6人でのCMが決まり、その撮影であるスタジオに来ていた。

 6人は、リラックスモードで楽屋にいた。


 
 マネージャー「…朱石、ちょっと…。」



 朱石がマネージャーに呼ばれた。

 その途端、朱石の表情が曇った。
 その様子を見た中川も、何かに気付く。


 中川「…朱石、いいか?何かあれば、必ず相談するんだぞ?」

 朱石「サンキュ。   ちょっと行ってくるわ。」



 マネージャーと一緒に入った部屋には、山城が居た。


 「やあ、久しぶりだね。元気だったか?」


 朱石「おひさしぶりです。」


 「今夜あたりどう?  仕事の話もしたいし。」

 朱石「わかりました。 撮影が終わり次第、いつものところに行きます。」


 「待ってるよ。
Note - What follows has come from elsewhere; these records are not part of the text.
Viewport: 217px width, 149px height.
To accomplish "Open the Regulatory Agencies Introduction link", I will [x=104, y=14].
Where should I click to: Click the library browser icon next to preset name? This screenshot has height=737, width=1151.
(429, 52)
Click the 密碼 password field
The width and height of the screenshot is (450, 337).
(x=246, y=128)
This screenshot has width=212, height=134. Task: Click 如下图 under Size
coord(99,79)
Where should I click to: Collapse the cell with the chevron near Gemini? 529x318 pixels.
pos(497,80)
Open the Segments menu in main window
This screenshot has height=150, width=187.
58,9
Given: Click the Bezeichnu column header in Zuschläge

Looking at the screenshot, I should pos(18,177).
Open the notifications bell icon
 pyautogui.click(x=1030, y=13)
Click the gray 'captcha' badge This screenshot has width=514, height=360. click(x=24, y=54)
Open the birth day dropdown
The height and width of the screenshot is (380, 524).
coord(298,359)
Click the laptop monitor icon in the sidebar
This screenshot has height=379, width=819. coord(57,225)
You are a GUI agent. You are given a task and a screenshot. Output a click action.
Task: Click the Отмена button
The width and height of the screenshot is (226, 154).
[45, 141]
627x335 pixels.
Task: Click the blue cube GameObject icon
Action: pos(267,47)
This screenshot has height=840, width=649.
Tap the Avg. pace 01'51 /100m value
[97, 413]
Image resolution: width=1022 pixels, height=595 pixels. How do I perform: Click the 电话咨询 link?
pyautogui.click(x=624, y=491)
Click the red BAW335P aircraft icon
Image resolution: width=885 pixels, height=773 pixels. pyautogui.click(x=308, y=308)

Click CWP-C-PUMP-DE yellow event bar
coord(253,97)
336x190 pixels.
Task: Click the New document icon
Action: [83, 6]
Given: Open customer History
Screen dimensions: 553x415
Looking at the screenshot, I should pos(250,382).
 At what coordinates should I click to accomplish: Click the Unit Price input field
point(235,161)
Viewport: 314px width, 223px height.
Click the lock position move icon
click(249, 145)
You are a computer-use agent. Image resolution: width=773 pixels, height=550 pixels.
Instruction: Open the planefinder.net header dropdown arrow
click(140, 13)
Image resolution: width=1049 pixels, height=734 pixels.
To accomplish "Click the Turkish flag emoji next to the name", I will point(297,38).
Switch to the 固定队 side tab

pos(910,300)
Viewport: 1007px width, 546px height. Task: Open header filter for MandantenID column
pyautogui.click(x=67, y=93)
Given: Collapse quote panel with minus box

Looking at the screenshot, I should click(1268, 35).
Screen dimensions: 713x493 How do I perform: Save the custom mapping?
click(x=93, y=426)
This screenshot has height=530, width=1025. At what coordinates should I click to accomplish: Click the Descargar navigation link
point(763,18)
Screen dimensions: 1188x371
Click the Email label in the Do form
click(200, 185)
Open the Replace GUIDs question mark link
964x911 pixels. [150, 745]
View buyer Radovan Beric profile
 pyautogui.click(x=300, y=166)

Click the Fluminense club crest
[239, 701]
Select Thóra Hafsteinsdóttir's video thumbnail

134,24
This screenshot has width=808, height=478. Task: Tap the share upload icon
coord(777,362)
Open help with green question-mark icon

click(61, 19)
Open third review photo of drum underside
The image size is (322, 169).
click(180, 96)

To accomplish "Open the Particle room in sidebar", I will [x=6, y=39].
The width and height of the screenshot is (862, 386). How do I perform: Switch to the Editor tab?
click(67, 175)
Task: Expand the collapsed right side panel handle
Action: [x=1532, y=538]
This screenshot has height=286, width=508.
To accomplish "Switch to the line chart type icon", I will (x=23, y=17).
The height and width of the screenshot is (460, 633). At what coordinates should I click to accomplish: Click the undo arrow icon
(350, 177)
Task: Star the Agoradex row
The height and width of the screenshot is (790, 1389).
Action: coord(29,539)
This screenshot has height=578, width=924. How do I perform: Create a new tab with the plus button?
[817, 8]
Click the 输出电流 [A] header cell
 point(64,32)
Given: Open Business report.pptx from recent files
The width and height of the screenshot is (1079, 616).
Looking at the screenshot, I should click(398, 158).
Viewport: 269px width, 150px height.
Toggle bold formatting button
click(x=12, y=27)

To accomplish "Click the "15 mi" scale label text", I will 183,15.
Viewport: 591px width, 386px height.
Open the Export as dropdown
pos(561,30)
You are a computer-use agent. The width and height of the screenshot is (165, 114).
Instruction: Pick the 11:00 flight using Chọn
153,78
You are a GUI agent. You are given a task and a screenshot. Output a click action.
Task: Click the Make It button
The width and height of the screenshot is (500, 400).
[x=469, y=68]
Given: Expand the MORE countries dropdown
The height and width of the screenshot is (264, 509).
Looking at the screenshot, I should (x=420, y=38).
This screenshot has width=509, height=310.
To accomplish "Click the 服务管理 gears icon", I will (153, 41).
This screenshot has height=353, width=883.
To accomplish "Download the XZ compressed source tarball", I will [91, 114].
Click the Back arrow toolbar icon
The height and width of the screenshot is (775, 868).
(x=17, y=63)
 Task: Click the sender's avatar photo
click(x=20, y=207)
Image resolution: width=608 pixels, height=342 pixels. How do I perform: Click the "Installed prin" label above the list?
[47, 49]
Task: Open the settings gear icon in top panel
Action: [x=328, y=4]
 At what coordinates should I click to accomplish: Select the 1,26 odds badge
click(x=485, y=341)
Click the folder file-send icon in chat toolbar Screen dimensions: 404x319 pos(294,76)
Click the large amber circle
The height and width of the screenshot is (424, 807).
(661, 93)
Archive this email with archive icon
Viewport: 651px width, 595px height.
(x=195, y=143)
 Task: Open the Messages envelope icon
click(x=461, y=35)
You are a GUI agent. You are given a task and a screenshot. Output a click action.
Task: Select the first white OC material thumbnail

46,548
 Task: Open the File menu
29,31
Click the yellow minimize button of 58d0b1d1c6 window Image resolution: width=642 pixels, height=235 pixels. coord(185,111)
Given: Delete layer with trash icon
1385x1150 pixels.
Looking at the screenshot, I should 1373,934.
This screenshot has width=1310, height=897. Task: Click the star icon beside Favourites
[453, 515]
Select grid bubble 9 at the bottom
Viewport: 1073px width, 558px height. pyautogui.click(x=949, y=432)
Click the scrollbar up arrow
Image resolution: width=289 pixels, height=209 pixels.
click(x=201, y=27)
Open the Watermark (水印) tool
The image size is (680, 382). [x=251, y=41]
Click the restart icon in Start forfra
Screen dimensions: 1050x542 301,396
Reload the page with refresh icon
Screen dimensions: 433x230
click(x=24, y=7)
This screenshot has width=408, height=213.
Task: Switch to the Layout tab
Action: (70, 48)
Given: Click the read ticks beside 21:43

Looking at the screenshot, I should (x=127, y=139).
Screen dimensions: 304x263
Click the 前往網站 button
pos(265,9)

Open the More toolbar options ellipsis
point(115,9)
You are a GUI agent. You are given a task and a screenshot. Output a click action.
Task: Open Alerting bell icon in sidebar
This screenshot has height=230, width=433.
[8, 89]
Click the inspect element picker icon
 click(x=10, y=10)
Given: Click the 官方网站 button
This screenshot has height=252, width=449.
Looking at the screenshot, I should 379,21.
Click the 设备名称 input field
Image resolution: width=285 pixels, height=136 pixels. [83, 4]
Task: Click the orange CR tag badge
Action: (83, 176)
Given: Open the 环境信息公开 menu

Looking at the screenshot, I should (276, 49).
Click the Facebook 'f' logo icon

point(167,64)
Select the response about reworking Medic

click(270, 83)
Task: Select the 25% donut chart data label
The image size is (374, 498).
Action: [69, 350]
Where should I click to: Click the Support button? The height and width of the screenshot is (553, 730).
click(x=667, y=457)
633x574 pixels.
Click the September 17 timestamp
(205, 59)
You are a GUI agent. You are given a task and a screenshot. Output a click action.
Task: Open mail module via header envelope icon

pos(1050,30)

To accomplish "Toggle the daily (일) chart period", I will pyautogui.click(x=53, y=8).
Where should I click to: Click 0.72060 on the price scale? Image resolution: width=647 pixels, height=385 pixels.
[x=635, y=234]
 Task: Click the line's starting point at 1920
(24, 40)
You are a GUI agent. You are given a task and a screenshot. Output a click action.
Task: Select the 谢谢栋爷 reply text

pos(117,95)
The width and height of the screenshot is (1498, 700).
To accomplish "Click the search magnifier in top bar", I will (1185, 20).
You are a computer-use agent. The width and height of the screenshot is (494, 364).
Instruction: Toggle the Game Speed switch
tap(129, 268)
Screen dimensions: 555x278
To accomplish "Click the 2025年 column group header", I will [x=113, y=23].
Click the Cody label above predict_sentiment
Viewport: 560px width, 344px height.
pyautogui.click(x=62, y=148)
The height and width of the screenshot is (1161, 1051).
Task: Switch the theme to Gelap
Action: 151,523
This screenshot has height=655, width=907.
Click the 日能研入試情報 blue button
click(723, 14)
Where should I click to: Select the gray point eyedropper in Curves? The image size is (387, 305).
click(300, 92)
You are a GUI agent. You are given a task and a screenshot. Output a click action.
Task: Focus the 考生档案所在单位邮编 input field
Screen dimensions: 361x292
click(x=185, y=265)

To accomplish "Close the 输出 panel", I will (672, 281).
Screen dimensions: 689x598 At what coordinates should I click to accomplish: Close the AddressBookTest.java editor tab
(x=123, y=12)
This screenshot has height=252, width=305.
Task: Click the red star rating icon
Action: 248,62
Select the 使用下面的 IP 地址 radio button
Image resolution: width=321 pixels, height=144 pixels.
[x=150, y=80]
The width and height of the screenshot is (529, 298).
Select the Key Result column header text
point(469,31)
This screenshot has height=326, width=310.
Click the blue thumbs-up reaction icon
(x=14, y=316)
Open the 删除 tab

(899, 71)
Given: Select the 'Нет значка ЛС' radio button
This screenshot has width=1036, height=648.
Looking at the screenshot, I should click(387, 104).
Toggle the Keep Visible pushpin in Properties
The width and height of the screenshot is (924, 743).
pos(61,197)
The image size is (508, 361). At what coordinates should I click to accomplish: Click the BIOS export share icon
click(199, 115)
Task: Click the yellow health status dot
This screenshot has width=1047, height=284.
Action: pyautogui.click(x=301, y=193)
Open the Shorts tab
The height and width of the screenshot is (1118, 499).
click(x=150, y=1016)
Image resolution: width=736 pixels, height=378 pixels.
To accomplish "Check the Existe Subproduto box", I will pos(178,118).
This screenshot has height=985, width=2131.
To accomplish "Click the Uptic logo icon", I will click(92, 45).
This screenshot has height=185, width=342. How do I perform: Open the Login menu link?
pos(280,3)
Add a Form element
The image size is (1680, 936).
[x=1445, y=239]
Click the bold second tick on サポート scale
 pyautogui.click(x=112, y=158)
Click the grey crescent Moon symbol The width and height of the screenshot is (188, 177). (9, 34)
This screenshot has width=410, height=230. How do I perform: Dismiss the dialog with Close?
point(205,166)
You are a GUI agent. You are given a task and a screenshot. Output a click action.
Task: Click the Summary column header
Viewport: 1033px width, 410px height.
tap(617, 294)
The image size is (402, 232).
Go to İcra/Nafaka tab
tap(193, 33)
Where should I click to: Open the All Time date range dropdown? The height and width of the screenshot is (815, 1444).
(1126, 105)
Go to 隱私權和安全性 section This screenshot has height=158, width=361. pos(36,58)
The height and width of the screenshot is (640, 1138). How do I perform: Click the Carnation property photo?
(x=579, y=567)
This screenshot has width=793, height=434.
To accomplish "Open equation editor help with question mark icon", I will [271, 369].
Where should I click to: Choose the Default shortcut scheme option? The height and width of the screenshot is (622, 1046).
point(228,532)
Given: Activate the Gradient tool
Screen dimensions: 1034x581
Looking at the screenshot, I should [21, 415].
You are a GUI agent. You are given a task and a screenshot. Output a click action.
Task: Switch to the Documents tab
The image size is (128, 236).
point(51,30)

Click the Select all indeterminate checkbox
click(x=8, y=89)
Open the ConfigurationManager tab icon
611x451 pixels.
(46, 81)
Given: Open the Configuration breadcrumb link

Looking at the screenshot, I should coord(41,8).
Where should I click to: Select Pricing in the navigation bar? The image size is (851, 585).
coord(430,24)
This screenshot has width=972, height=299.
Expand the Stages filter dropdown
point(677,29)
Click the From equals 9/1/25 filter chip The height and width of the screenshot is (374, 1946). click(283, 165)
」


  朱石「はい。  僕は撮影があるので、失礼します。」



 部屋から出ると、そこには中川が立っていた。


 中川「…また続けるのか? この関係を。」

 朱石「…うん。 もう少し。 このグループが、あの人力を借りなくても、不動のものになるまで。」

 中川「その前に、お前の心が壊れちゃうんじゃないか?」

 朱石「大丈夫。 半年間、いろいろ考えたし、今は 中川が俺を理解してくれてる。それだけで十分。」

 中川「朱石…。」

 朱石「さあ!撮影あるし。 頑張ろう。」


 その日の朱石は、いつもよりハイテンションだった。

6人でいるのが楽しい、そんな思いが 周りに者にも分かるくらいに。